Warum können manche Kinder früher lesen und sich besser artikulieren? Warum halten manche Jugendliche dem Alltags- und Gruppendruck stand, während andere eher in Schwierigkeiten geraten? Was bindet Familien aneinander? Wissenschafter haben nun einen gemeinsamen Nenner gefunden - den Tisch.
Die Forscher der Penn State University verglichen die Daten von hundert Studenten aus Familien, die gewöhnlich gemeinsam aßen, mit gleich vielen, die dies selten taten. Sie fanden heraus, daß Kinder, deren Familien sich bei Tisch unterhielten, früher ein umfassenderes Vokabular entwickelten.
Auch konnten sie hervorragend Realsituationen kommunizieren (im Gegensatz zu z.B. Cartoon-artigen Situationsbeschreibungen), sich früher besser artikulieren und erzielten in standardisierten Lese- und Sprachtests deutlich bessere Leistungen.
Beide Gruppen umfassten Kinder aus verschiedenen sozialen, wirtschaftlichen und ethischen Schichten - auch der Bildungsgrad der Eltern war unterschiedlich. Diese Faktoren hatten keine Auswirkung auf die „Lesefähigkeit“ der Kinder. Der einzige Unterschied war die Gewohnheit der Familien, ihre Mahlzeiten - vornehmlich das Abendessen - gemeinsam oder getrennt einzunehmen.
Gemeinsam essen bindet
Familien, die sich regelmäßig bei Tisch zusammenfinden, haben einen stärkeren
Zusammenhalt und sind einträchtiger. Für Kinder bedeutet das eine hohe Gruppenbindung und ein starkes Zugehörigkeitsgefühl. Forscher wiesen auch nach, daß Familien, die sich bei Tisch unterhalten, eine größere Zuneigung zueinander entwickeln.
Deren Kinder respektieren Erwachsene eher und kommen besser mit ihnen aus. Geschwister aus Familien, die miteinander essen, bleiben einander auch stärker verbunden, nachdem sie - herangewachsen - das Elternhaus verlassen haben. "Als größter Einzelfaktor für diese Benefite hat sich die Anwesenheit eines Vaters erwiesen", fügt Dr. Howard Baker jr., Psychologe aus Oregon, Salem (USA) hinzu.
Gemeinsam essen bildet
Über die Jahrzehnte haben „Erzieher“ versucht, die Faktoren zu finden, die Kinder zu guten Lesern machen. Die heute allgemein akzeptierten Gründe sind: gute Ernährung in der frühen Kindheit, lautes Vorlesen während der Kindheit und zuhause ein Überfluß an Lesbarem. Kinder beobachten die Eltern beim Lesen und ahmen sie nach.
Gemeinsam essen festigt
Die jüngste Studie, die sich mit den Auswirkungen der Eßgewohnheiten auf
das Verhalten der Kinder beschäftiget, wurde nun auf dem Treffen der „American
Psychological Association“ von den Psychologen Blake Sperry Boden („Cincinnati Children's Hospital Medical Center“) und Jennie M. Zeiß von der „DePaul University“ vorgestellt.

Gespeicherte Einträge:
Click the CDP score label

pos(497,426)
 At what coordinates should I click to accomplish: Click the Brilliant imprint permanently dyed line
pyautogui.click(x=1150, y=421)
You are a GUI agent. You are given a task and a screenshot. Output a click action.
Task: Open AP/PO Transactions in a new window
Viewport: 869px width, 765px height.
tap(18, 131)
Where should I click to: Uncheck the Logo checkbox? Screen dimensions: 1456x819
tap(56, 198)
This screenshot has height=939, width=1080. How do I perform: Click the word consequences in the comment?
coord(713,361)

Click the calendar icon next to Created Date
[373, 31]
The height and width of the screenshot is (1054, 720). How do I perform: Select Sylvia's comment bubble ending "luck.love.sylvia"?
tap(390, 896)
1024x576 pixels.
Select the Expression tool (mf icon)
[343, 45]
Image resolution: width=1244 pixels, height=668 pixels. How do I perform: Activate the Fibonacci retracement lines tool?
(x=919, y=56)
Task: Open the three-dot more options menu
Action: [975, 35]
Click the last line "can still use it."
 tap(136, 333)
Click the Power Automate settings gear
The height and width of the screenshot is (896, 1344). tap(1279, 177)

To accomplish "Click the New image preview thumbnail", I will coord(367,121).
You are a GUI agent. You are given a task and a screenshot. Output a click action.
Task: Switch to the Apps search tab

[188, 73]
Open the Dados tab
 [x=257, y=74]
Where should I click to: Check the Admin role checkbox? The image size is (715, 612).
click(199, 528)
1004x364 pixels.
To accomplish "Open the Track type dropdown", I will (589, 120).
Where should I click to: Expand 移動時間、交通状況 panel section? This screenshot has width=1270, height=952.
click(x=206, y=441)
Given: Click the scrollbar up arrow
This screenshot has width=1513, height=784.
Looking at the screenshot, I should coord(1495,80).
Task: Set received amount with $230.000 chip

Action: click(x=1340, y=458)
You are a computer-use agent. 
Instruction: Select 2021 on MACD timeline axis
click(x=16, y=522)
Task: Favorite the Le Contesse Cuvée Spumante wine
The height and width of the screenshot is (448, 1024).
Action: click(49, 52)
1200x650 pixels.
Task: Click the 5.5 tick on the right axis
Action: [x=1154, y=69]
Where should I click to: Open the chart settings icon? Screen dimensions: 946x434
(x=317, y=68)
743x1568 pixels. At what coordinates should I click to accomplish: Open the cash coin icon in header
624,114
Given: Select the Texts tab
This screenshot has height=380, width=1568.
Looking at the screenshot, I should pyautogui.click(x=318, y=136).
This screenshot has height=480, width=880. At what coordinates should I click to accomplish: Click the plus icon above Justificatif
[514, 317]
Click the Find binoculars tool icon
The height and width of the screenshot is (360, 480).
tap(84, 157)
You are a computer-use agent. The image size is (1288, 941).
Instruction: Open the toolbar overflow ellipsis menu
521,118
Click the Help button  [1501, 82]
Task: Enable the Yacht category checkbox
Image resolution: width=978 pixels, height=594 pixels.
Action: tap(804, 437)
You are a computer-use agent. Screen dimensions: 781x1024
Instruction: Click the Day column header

Aufgabe: Gib aus dem Text über gemeinsame Familienmahlzeiten den Abschnitt wortgetreu aus, der mit „Auch konnten sie“ beginnt und bis einschließlich „deutlich bessere Leistungen.“ reicht.

Antwortbereich:
Auch konnten sie hervorragend Realsituationen kommunizieren (im Gegensatz zu z.B. Cartoon-artigen Situationsbeschreibungen), sich früher besser artikulieren und erzielten in standardisierten Lese- und Sprachtests deutlich bessere Leistungen.